With its Mellotron, Linda’s plaintive chants, and Sonny’s spidery guitar filigree, “End Of The Rainbow” carries an air of earthy Alice Coltrane mysticism. “1953 Blue Boogie Children” finds Sonny getting off some unbelievably strange guitar tones and outlandish solos within a fairly conventional blues framework. He really shatters the form, while Linda enters near the end for some distressed vocal ecstatics. The celestial gospel reverie of “Peaceful” almost hints at Spiritualized à la “Shine A Light.” Album-closer “Gary’s Step” harks back to the Sharrocks’ 1970 records with its ebbing and flowing amorphousness, Linda’s acrobatic, Annette Peacock-like “ah”s and “la”s, and Sonny’s furious stroking of the strings at the headstock, creating high tension amid the song’s ostensible placidity.

Last but most, “Miss Doris” is a funk-rock scorcher, but with frenetic Moog embellishments last heard on Edgar Winter Group’s “Frankenstein.” Linda scats up a feral storm as the band bustles with the bravado of Funkadelic circa the crazily cataclysmic “Wars Of Armageddon,” cowbell and all. I occasionally spin this in DJ sets, and its 9 eventful minutes of splintering guitar heroics and undulating rhythms—including Dave Artis’ On The Corner-evoking bass line—sure get everyone’s attention.

Paradise may strike some Sharrock aficionados as too slick for their avant-skronk tastes, but listen closely and you’ll hear Sonny and Linda inserting tons of subversive actions into the mix—and on a major label’s dime.

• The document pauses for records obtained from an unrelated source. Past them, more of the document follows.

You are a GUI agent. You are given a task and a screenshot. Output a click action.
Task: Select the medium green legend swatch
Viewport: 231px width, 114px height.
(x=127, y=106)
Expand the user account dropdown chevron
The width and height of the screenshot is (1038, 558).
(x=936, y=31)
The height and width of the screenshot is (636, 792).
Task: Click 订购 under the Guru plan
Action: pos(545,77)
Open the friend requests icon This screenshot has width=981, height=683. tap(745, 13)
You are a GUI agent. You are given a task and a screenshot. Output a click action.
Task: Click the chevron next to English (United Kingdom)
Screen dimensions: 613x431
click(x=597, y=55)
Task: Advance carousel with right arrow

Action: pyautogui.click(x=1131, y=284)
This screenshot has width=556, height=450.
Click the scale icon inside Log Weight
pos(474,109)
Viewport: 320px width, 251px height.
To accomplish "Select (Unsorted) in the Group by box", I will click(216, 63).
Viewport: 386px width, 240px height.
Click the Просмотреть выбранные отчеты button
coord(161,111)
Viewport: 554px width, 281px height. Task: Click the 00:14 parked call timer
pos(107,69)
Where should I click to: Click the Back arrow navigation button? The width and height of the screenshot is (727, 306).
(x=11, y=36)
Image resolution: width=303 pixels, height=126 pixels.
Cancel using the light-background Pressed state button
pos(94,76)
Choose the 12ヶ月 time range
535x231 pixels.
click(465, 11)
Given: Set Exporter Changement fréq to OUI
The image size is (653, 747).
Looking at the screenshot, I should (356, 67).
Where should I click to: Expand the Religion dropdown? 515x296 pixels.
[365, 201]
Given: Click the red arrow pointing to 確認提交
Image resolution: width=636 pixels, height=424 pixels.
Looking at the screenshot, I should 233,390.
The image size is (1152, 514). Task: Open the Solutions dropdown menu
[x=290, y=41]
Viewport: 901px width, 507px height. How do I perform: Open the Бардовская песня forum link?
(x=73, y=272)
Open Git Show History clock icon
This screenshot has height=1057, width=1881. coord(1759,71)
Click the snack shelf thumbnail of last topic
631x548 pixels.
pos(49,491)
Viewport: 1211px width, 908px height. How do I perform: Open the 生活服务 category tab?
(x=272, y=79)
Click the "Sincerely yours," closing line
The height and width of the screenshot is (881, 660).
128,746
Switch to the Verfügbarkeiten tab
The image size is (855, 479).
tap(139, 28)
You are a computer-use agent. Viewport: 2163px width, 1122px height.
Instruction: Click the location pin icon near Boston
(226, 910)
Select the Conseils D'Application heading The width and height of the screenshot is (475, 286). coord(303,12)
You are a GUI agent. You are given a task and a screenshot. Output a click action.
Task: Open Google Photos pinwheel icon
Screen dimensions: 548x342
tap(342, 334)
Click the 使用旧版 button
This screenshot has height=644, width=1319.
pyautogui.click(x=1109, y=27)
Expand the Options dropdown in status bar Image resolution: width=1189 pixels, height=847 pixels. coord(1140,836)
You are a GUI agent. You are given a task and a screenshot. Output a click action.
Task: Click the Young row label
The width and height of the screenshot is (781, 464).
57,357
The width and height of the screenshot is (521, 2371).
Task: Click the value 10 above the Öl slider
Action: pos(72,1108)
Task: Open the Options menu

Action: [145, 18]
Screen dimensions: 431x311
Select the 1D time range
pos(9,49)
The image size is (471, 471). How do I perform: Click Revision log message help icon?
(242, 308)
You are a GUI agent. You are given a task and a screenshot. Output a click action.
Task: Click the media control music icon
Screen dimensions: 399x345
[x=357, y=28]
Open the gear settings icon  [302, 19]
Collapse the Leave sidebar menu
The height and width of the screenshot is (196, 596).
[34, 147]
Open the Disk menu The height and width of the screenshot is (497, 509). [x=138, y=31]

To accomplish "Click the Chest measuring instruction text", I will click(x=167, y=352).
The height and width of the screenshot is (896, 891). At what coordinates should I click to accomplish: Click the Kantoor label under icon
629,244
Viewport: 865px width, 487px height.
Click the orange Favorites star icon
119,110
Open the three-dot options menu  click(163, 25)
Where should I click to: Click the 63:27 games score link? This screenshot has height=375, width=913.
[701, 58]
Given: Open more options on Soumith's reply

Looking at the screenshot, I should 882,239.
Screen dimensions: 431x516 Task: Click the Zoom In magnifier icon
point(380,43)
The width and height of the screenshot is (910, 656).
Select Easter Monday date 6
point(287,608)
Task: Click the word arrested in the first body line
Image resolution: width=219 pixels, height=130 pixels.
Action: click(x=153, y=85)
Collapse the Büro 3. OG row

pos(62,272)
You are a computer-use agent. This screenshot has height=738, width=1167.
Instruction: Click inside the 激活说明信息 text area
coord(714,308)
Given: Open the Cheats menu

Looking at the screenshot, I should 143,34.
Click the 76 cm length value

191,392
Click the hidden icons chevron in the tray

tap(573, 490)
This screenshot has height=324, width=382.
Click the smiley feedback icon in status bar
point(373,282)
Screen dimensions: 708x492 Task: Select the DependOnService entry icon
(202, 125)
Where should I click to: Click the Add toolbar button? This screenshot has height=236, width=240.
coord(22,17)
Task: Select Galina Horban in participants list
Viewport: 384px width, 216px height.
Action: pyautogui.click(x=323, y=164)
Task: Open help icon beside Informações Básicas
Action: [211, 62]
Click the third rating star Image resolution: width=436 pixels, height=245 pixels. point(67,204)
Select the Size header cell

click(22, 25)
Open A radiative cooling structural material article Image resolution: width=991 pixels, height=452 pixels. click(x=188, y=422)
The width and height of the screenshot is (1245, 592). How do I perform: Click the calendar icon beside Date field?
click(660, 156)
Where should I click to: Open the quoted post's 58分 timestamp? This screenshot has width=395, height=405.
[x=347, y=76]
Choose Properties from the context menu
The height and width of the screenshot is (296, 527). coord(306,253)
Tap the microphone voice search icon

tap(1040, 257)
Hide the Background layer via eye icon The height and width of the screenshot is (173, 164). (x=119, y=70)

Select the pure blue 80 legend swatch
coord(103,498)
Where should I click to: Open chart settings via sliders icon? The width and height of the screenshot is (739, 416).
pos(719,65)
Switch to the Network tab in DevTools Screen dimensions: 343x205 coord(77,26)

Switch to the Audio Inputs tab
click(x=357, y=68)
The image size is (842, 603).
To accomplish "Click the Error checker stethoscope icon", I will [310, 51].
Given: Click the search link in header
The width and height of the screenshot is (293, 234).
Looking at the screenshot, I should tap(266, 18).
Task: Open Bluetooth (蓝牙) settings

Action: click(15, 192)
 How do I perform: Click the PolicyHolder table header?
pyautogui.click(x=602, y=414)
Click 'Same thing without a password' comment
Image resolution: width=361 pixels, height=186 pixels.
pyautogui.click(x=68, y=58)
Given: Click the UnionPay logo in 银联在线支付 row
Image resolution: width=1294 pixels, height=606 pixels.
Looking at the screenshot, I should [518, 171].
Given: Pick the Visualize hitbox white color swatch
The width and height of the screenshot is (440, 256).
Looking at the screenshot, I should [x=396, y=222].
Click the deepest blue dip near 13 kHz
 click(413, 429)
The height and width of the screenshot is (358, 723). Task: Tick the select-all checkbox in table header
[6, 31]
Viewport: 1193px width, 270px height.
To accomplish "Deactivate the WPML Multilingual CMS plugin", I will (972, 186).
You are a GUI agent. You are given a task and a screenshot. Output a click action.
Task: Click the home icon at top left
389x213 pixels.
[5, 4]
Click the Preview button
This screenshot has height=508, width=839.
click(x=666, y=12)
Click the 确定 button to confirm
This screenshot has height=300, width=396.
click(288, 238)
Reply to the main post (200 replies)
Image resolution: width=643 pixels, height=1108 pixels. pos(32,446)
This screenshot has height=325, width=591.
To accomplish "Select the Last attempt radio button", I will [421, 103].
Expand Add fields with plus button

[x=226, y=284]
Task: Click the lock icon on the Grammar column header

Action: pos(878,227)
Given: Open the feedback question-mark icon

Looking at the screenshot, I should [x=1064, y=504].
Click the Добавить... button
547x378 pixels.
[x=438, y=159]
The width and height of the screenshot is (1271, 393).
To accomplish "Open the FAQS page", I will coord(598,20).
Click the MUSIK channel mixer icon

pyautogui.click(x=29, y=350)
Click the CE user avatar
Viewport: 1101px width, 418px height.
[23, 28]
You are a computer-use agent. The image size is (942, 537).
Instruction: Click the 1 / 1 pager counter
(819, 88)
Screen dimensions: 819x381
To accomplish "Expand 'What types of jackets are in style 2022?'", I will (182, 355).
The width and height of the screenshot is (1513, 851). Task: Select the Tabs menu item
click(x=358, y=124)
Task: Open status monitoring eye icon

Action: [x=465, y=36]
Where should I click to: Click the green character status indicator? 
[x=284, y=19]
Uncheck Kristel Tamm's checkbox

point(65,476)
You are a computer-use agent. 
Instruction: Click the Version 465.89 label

I don’t care if it gets me kicked out of the Actuel Records Fanboy Club, but Paradise is my favorite Sharrock album… by a plectrum. -Buckley Mayfield

Lydia Lunch “Queen Of Siam” (ZE, 1980)

Lydia Lunch has a reputation as a provocative, profane No Wave icon and as a spoken-word badass who would just as soon kick you in the ‘nads (with her words) as look at you. Her band Teenage Jesus And The Jerks tore it up on Brian Eno’s No New York comp, and she’s loaned her caustic wit and withering sneer to several other groups (8-Eyed Spy, Harry Crews) and collabs, including a memorable cameo on Sonic Youth’s “Death Valley 69” and a fruitful link-up with Birthday Party’s Rowland S. Howard that included a gothy stab at Lee Hazlewood and Nancy Sinatra’s “Some Velvet Morning.”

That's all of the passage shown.